- Document section:
**********

78. The fact that the company has maintained its ordinary dividend policy does not preclude a distribution of share capital occurring in place of an extraordinary distribution of profit and does not necessarily, depending on the circumstances, point away from the requisite purpose. Also, the fact that the company may not have made any distributions previously, whether of profit or share capital, does not point away from the requisite purpose.
79. However, tax officers should also have regard to the company's distribution culture and other relevant commercial exigencies that impact on the company's ability to make distributions, whether of dividends or capital, in evaluating this relevant circumstance. For example, companies may consider the perceptions and expectations of shareholders when deciding whether to increase ordinary dividend distributions. Tax officers should also be alert to any change in a company's distribution culture brought about by a change to its guiding mind.
80. Some companies may have a policy of maintaining a certain level of distributable profits (a buffer). For example, a company may have a history of retaining excess profits when profits are higher so as to be able to distribute dividends when profits are lower. If, objectively, this is done to maintain consistent dividend payouts or to counter downturns in the business cycle, these are factors which should be taken into account by tax officers and would point against the requisite purpose.

**********

- Brief A:
Answer these questions about the passage on share capital distributions:
(i) Does the fact that a company has made no previous distributions point away from the requisite purpose?
(ii) What word does the passage use for a certain level of distributable profits that some companies maintain?
(iii) What change should tax officers be alert to in a company's distribution culture?
- Brief B: Resume the passage on share capital distributions, picking up after its last paragraph.
The data that follows is separate material and is unrelated to the passage on share capital distributions.

- Material:
**********

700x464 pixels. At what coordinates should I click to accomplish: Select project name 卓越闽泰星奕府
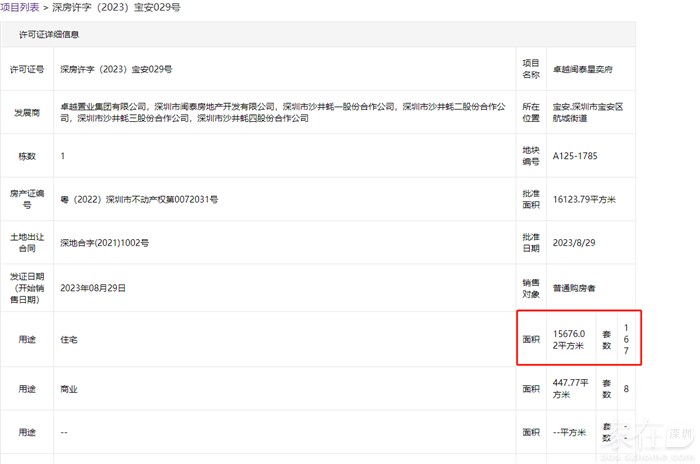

**********

- Response A:
(i) No, it does not point away from the requisite purpose.
(ii) A buffer.
(iii) Any change in the company's distribution culture brought about by a change to its guiding mind.

- Response B:
(3) Characteristics of shareholders
81. Paragraphs 45B(8)(c) to (g) require that consideration be given to the tax characteristics of the shareholders in order to determine the tax effects of the scheme. If the tax characteristics of the shareholders of the company are such as to indicate there is a tax preference for one form of distribution over another, this may be suggestive of a more than incidental purpose of delivering a tax benefit, particularly if the composition of the distribution does not follow the substance of what was provided.
82. In the case of public companies, particularly those which do not have a key significant shareholder (or group of shareholders with particular characteristics), it can be inferred objectively that the head entity and its subsidiaries would generally be aware of the broad tax characteristics of the shareholders of the company, but not their more detailed tax characteristics. Nevertheless, a public company may enter into a scheme, without knowing the precise tax profile of each of its shareholders, upon the premise that large numbers of its shareholders will have tax characteristics that will enable them to secure a tax advantage by a particular form of distribution, and for that purpose.
84. To the extent that the shareholders' tax characteristics are known, they should be considered thoroughly to discern whether it indicates the requisite purpose. However, it should also be borne in mind that the application of section 45B turns upon facts objectively determined, so the relevant taxpayers' tax characteristics would not be excluded from consideration because the company, its associated entities or any other person who entered into or carried out the scheme were subjectively unaware of them.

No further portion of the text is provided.